NEW YORK (CNNMoney) — Rhode Island owns a video game company. That wasn’t supposed to happen.

Taxpayers in the small, financially stricken New England state are on the hook for tens of millions of dollars loaned out to the video game company 38 Studios. Founded by former Boston Red Sox star pitcher Curt Schilling, the company was supposed to bring jobs for skilled professionals to a state struggling to expand its workforce. But on Thursday, 38 Studios laid off its entire staff of roughly 400 employees with no pay. It also cancelled their health insurance.

For a lack of a better description, 38 Studios went out of business. Now Rhode Island is stuck with the tab of roughly $112 million in loan principal, interest and fees. There’s little chance taxpayers will make up even a quarter of their potential losses, according to industry experts.

The story of 38 Studios has everything: sports stars, political incompetence, government bailouts, taxpayer outrage and — the kicker — big-budget video games.

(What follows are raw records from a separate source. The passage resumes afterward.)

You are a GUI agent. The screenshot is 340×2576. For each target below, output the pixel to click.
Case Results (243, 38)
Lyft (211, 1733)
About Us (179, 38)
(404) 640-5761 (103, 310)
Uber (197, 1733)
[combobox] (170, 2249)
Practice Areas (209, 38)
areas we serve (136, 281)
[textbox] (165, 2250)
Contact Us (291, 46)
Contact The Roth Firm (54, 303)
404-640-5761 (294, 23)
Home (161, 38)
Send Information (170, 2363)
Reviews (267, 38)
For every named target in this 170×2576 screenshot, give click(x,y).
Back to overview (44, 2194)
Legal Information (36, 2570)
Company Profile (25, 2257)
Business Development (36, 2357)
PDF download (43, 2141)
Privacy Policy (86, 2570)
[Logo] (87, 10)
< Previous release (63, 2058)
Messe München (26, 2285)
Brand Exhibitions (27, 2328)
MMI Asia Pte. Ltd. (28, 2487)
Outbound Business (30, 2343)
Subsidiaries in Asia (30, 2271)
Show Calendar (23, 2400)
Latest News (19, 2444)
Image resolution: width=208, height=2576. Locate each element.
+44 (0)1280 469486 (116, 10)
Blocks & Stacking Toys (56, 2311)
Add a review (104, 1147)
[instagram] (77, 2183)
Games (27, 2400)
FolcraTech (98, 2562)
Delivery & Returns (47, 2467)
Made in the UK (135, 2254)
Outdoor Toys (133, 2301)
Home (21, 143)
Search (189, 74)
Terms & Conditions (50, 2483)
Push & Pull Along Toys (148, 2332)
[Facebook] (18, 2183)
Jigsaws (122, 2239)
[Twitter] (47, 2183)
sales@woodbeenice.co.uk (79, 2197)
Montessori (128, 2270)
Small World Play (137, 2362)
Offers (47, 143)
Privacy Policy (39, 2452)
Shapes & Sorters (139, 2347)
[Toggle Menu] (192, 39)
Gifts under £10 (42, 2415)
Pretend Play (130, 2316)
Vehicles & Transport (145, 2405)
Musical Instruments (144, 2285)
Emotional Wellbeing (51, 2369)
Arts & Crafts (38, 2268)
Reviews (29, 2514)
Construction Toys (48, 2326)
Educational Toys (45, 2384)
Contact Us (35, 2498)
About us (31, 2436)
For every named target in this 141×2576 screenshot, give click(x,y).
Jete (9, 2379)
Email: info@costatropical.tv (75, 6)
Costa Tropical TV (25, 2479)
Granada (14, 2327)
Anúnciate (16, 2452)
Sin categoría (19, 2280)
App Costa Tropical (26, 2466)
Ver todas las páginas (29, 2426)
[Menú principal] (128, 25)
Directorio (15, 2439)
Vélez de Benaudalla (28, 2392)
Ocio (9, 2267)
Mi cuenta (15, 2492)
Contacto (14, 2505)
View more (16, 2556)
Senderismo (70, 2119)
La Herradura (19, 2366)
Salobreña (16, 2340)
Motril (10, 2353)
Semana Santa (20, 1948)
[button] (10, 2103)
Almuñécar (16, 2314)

See also: Former Rhode Island Governor Donald Carcieri Pissed Away $75 Million In Taxpayer Funds On Video Game Venture That Included Baseball Pitcher Who Liked Video Games But Had Never Made One

The storm began nearly two years ago, when the Rhode Island Economic Development Corporation, under political pressure from former Republican Governor Donald Carcieri, gave 38 Studios $75 million in loan guarantees as an incentive to relocate from Massachusetts to Rhode Island.

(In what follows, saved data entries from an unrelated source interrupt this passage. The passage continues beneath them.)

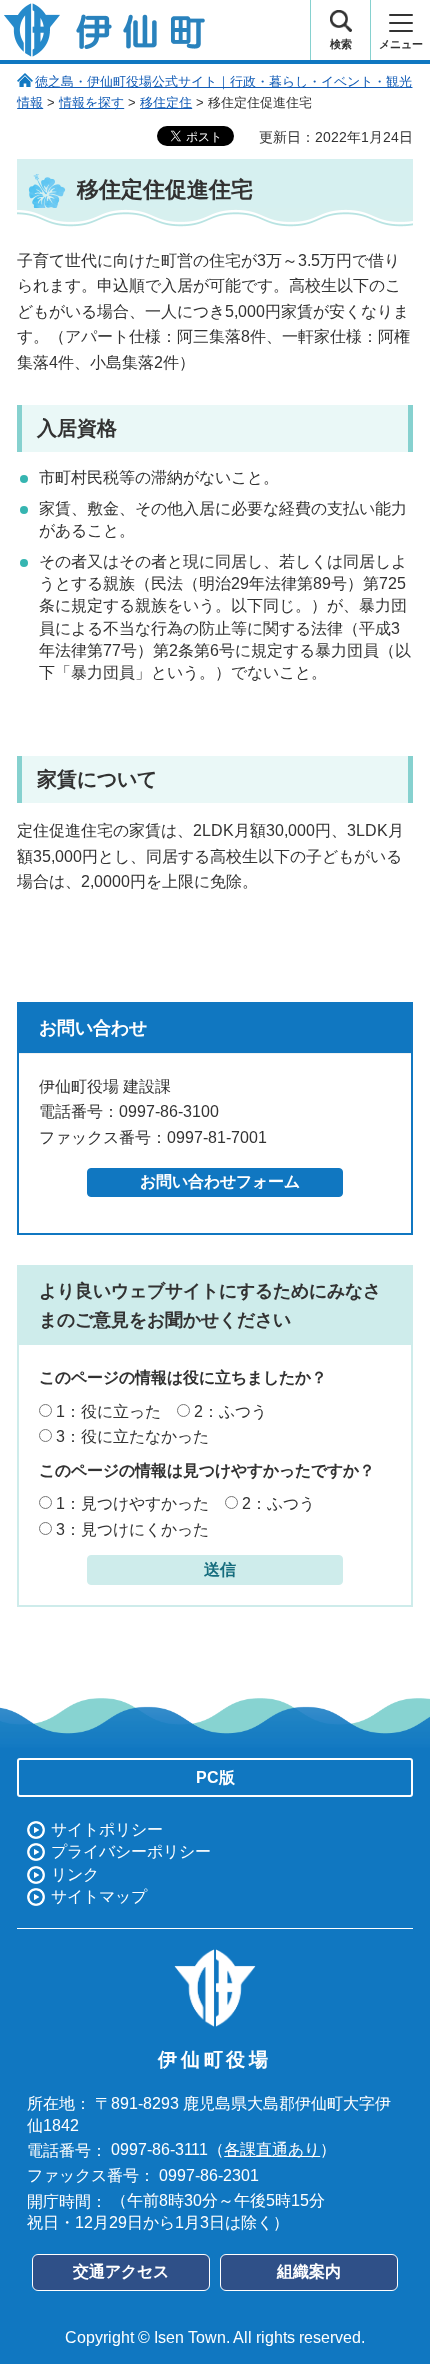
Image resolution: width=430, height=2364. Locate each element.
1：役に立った (108, 1411)
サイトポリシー (107, 1829)
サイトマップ (99, 1896)
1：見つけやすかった (132, 1503)
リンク (75, 1874)
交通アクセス (121, 2271)
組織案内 (309, 2271)
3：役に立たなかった (132, 1436)
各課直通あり (272, 2149)
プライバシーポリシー (131, 1851)
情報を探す (91, 102)
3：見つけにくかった (132, 1529)
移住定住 (166, 102)
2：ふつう (230, 1411)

The goal was noble: Rhode Island suffers from the second-highest unemployment rate in the nation — 11.2% — and has struggled to attract companies, which often prefer its northern neighbor Massachusetts. The pitch to politicians and taxpayers was that a big video game venture would help catalyze a local technology hub.

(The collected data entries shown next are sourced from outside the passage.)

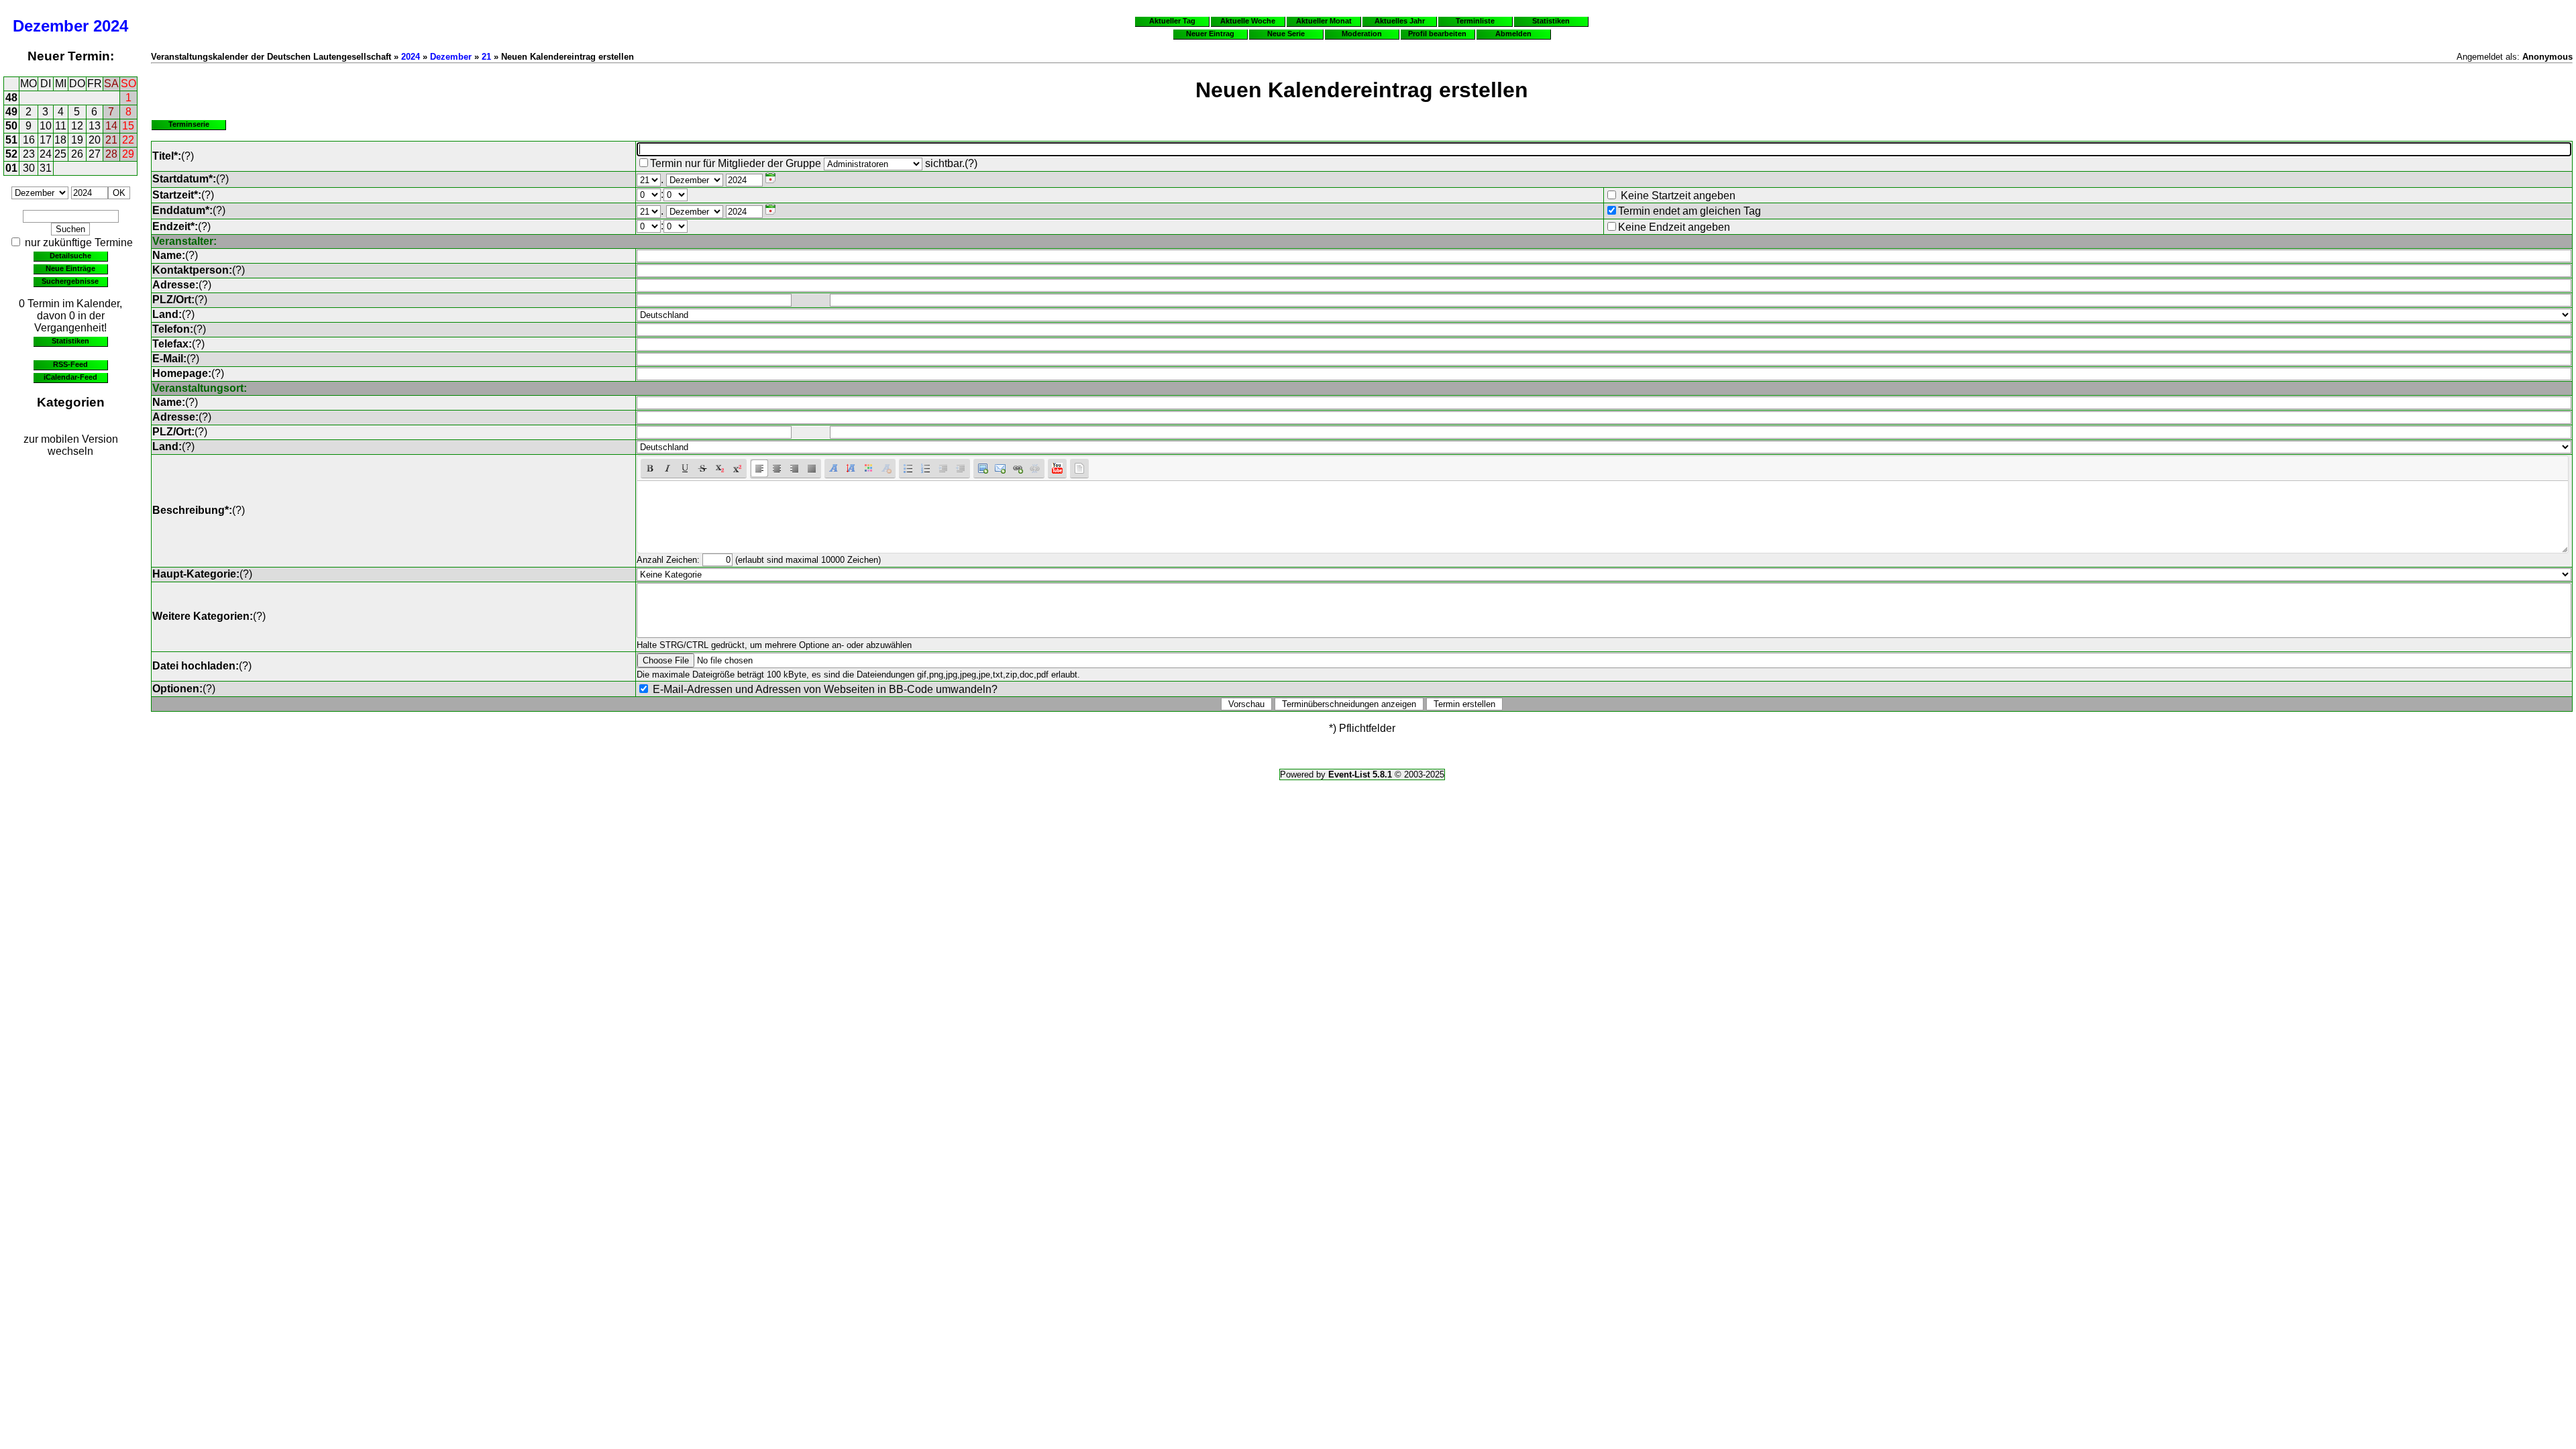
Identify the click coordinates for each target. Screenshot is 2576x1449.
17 (46, 140)
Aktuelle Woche (1247, 21)
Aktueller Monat (1324, 21)
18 (60, 140)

But the deal was flawed from the start, experts say.

38 Studios was barely three years old and hadn’t shipped a single product. Further, 38 Studios’ big project was the development of what’s known as a “massive-multiplayer online role playing game,” better known as a MMORPG. That’s an extremely expensive genre with a very mixed track record of financial success.

“I think Rhode Island was star-struck by Curt Schilling,” says Alexander Sliwinski, news editor for the video game site Joystiq. “You didn’t see Rhode Island give Harmonix, Irrational, Turbine — all companies with established track records — $75 million to move.”